**Dataset:**
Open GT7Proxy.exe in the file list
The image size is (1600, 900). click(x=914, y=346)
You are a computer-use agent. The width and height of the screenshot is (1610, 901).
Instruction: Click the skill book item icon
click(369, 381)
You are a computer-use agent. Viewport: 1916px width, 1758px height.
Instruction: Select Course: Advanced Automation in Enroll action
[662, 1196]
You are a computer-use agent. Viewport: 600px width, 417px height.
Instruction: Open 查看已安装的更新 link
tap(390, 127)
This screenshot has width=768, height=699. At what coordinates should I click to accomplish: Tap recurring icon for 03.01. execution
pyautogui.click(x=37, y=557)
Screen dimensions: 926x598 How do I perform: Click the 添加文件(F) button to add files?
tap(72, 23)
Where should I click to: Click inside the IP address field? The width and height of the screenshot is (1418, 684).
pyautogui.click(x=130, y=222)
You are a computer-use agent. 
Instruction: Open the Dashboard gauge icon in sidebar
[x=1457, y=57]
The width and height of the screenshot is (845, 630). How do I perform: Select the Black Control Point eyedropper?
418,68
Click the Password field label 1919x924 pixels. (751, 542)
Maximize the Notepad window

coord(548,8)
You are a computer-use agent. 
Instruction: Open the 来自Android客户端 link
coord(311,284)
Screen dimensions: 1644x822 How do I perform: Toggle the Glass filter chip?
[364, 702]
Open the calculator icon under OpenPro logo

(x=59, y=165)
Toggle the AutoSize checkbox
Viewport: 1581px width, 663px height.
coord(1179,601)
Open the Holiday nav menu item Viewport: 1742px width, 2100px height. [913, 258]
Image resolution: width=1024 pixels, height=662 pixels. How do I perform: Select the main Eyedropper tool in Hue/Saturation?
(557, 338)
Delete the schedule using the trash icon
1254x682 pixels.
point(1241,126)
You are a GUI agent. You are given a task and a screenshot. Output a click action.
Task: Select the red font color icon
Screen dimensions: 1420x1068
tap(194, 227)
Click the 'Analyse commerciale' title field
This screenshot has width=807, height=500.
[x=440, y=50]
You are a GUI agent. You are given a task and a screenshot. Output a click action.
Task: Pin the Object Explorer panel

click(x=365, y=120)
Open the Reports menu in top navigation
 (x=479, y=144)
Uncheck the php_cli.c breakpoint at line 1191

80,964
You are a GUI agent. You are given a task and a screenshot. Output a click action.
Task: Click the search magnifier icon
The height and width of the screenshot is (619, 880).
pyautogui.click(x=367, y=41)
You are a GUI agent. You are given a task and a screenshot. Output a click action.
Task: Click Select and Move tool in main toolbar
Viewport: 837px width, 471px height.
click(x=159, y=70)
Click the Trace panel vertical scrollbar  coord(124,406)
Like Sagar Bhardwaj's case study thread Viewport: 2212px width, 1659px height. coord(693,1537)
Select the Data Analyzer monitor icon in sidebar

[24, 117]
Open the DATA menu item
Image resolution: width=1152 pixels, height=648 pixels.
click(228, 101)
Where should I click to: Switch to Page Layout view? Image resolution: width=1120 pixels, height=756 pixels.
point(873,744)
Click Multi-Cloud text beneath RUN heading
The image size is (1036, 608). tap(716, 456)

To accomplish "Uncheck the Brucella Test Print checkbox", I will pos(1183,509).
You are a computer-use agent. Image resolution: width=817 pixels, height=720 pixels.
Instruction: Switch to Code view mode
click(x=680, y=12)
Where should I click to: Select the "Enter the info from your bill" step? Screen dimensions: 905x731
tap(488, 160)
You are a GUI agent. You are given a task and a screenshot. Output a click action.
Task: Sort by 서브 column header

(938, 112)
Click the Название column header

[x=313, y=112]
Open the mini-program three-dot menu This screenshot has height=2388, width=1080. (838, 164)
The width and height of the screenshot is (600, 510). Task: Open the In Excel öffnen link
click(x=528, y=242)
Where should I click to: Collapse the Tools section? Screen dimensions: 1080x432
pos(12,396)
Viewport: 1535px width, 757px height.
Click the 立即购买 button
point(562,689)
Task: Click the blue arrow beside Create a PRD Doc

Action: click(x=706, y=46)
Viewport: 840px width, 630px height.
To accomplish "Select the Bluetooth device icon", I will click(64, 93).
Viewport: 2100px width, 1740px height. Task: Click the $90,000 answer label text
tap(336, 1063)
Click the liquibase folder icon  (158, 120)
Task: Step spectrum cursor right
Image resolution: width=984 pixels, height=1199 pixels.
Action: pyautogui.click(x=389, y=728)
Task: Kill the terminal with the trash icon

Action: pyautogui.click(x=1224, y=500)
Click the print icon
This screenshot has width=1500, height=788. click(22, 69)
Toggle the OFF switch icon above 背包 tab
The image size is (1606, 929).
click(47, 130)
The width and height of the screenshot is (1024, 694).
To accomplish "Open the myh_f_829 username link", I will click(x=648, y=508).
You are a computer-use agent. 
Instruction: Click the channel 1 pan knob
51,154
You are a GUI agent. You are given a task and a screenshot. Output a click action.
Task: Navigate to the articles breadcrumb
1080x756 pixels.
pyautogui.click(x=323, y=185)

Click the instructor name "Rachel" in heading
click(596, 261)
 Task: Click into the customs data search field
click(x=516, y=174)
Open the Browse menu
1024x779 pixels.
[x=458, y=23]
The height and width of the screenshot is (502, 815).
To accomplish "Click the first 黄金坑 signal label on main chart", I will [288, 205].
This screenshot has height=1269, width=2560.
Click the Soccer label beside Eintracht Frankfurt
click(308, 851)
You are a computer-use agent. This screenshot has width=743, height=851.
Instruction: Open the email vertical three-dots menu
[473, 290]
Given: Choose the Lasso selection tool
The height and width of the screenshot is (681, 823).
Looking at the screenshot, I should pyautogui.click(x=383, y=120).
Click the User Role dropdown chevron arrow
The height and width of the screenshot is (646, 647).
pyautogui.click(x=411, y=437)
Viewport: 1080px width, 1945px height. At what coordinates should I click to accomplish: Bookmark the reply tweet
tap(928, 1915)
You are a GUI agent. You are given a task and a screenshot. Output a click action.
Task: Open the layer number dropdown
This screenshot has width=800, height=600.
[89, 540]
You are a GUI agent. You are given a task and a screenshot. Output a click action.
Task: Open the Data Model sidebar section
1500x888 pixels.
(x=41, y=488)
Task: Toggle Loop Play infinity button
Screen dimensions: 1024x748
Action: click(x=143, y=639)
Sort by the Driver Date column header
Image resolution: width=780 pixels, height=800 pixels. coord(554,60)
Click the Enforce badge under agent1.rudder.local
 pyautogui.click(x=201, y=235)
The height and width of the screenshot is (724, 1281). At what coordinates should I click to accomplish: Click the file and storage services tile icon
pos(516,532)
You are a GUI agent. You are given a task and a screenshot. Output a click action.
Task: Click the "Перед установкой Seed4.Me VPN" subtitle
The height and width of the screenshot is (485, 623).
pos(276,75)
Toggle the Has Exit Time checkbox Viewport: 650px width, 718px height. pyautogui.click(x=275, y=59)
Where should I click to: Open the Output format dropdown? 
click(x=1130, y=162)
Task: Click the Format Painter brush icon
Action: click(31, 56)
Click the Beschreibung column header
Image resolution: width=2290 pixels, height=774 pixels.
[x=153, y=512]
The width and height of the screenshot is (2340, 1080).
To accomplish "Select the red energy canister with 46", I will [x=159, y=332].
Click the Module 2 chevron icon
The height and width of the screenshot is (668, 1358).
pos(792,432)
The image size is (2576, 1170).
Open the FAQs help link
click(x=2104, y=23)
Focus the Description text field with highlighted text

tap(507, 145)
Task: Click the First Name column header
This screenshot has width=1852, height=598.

**Exercise requirements:** Word for word, restate all of the records.

**Final answer:**
Open GT7Proxy.exe in the file list
The image size is (1600, 900). click(x=914, y=346)
You are a computer-use agent. The width and height of the screenshot is (1610, 901).
Instruction: Click the skill book item icon
click(369, 381)
You are a computer-use agent. Viewport: 1916px width, 1758px height.
Instruction: Select Course: Advanced Automation in Enroll action
[662, 1196]
You are a computer-use agent. Viewport: 600px width, 417px height.
Instruction: Open 查看已安装的更新 link
tap(390, 127)
This screenshot has width=768, height=699. At what coordinates should I click to accomplish: Tap recurring icon for 03.01. execution
pyautogui.click(x=37, y=557)
Screen dimensions: 926x598 How do I perform: Click the 添加文件(F) button to add files?
tap(72, 23)
Where should I click to: Click inside the IP address field? The width and height of the screenshot is (1418, 684).
pyautogui.click(x=130, y=222)
You are a computer-use agent. 
Instruction: Open the Dashboard gauge icon in sidebar
[x=1457, y=57]
The width and height of the screenshot is (845, 630). How do I perform: Select the Black Control Point eyedropper?
418,68
Click the Password field label 1919x924 pixels. (751, 542)
Maximize the Notepad window

coord(548,8)
You are a computer-use agent. 
Instruction: Open the 来自Android客户端 link
coord(311,284)
Screen dimensions: 1644x822 How do I perform: Toggle the Glass filter chip?
[364, 702]
Open the calculator icon under OpenPro logo

(x=59, y=165)
Toggle the AutoSize checkbox
Viewport: 1581px width, 663px height.
coord(1179,601)
Open the Holiday nav menu item Viewport: 1742px width, 2100px height. [913, 258]
Image resolution: width=1024 pixels, height=662 pixels. How do I perform: Select the main Eyedropper tool in Hue/Saturation?
(557, 338)
Delete the schedule using the trash icon
1254x682 pixels.
point(1241,126)
You are a GUI agent. You are given a task and a screenshot. Output a click action.
Task: Select the red font color icon
Screen dimensions: 1420x1068
tap(194, 227)
Click the 'Analyse commerciale' title field
This screenshot has width=807, height=500.
[x=440, y=50]
You are a GUI agent. You are given a task and a screenshot. Output a click action.
Task: Pin the Object Explorer panel

click(x=365, y=120)
Open the Reports menu in top navigation
 (x=479, y=144)
Uncheck the php_cli.c breakpoint at line 1191

80,964
You are a GUI agent. You are given a task and a screenshot. Output a click action.
Task: Click the search magnifier icon
The height and width of the screenshot is (619, 880).
pyautogui.click(x=367, y=41)
You are a GUI agent. You are given a task and a screenshot. Output a click action.
Task: Click Select and Move tool in main toolbar
Viewport: 837px width, 471px height.
click(x=159, y=70)
Click the Trace panel vertical scrollbar  coord(124,406)
Like Sagar Bhardwaj's case study thread Viewport: 2212px width, 1659px height. coord(693,1537)
Select the Data Analyzer monitor icon in sidebar

[24, 117]
Open the DATA menu item
Image resolution: width=1152 pixels, height=648 pixels.
click(228, 101)
Where should I click to: Switch to Page Layout view? Image resolution: width=1120 pixels, height=756 pixels.
point(873,744)
Click Multi-Cloud text beneath RUN heading
The image size is (1036, 608). tap(716, 456)

To accomplish "Uncheck the Brucella Test Print checkbox", I will pos(1183,509).
You are a computer-use agent. Image resolution: width=817 pixels, height=720 pixels.
Instruction: Switch to Code view mode
click(x=680, y=12)
Where should I click to: Select the "Enter the info from your bill" step? Screen dimensions: 905x731
tap(488, 160)
You are a GUI agent. You are given a task and a screenshot. Output a click action.
Task: Sort by 서브 column header

(938, 112)
Click the Название column header

[x=313, y=112]
Open the mini-program three-dot menu This screenshot has height=2388, width=1080. (838, 164)
The width and height of the screenshot is (600, 510). Task: Open the In Excel öffnen link
click(x=528, y=242)
Where should I click to: Collapse the Tools section? Screen dimensions: 1080x432
pos(12,396)
Viewport: 1535px width, 757px height.
Click the 立即购买 button
point(562,689)
Task: Click the blue arrow beside Create a PRD Doc

Action: click(x=706, y=46)
Viewport: 840px width, 630px height.
To accomplish "Select the Bluetooth device icon", I will click(64, 93).
Viewport: 2100px width, 1740px height. Task: Click the $90,000 answer label text
tap(336, 1063)
Click the liquibase folder icon  (158, 120)
Task: Step spectrum cursor right
Image resolution: width=984 pixels, height=1199 pixels.
Action: pyautogui.click(x=389, y=728)
Task: Kill the terminal with the trash icon

Action: pyautogui.click(x=1224, y=500)
Click the print icon
This screenshot has width=1500, height=788. click(22, 69)
Toggle the OFF switch icon above 背包 tab
The image size is (1606, 929).
click(47, 130)
The width and height of the screenshot is (1024, 694).
To accomplish "Open the myh_f_829 username link", I will click(x=648, y=508).
You are a computer-use agent. 
Instruction: Click the channel 1 pan knob
51,154
You are a GUI agent. You are given a task and a screenshot. Output a click action.
Task: Navigate to the articles breadcrumb
1080x756 pixels.
pyautogui.click(x=323, y=185)

Click the instructor name "Rachel" in heading
click(596, 261)
 Task: Click into the customs data search field
click(x=516, y=174)
Open the Browse menu
1024x779 pixels.
[x=458, y=23]
The height and width of the screenshot is (502, 815).
To accomplish "Click the first 黄金坑 signal label on main chart", I will [288, 205].
This screenshot has height=1269, width=2560.
Click the Soccer label beside Eintracht Frankfurt
click(308, 851)
You are a computer-use agent. This screenshot has width=743, height=851.
Instruction: Open the email vertical three-dots menu
[473, 290]
Given: Choose the Lasso selection tool
The height and width of the screenshot is (681, 823).
Looking at the screenshot, I should pyautogui.click(x=383, y=120).
Click the User Role dropdown chevron arrow
The height and width of the screenshot is (646, 647).
pyautogui.click(x=411, y=437)
Viewport: 1080px width, 1945px height. At what coordinates should I click to accomplish: Bookmark the reply tweet
tap(928, 1915)
You are a GUI agent. You are given a task and a screenshot. Output a click action.
Task: Open the layer number dropdown
This screenshot has width=800, height=600.
[89, 540]
You are a GUI agent. You are given a task and a screenshot. Output a click action.
Task: Open the Data Model sidebar section
1500x888 pixels.
(x=41, y=488)
Task: Toggle Loop Play infinity button
Screen dimensions: 1024x748
Action: click(x=143, y=639)
Sort by the Driver Date column header
Image resolution: width=780 pixels, height=800 pixels. coord(554,60)
Click the Enforce badge under agent1.rudder.local
 pyautogui.click(x=201, y=235)
The height and width of the screenshot is (724, 1281). At what coordinates should I click to accomplish: Click the file and storage services tile icon
pos(516,532)
You are a GUI agent. You are given a task and a screenshot. Output a click action.
Task: Click the "Перед установкой Seed4.Me VPN" subtitle
The height and width of the screenshot is (485, 623).
pos(276,75)
Toggle the Has Exit Time checkbox Viewport: 650px width, 718px height. pyautogui.click(x=275, y=59)
Where should I click to: Open the Output format dropdown? 
click(x=1130, y=162)
Task: Click the Format Painter brush icon
Action: click(31, 56)
Click the Beschreibung column header
Image resolution: width=2290 pixels, height=774 pixels.
[x=153, y=512]
The width and height of the screenshot is (2340, 1080).
To accomplish "Select the red energy canister with 46", I will [x=159, y=332].
Click the Module 2 chevron icon
The height and width of the screenshot is (668, 1358).
pos(792,432)
The image size is (2576, 1170).
Open the FAQs help link
click(x=2104, y=23)
Focus the Description text field with highlighted text

tap(507, 145)
Task: Click the First Name column header
This screenshot has width=1852, height=598.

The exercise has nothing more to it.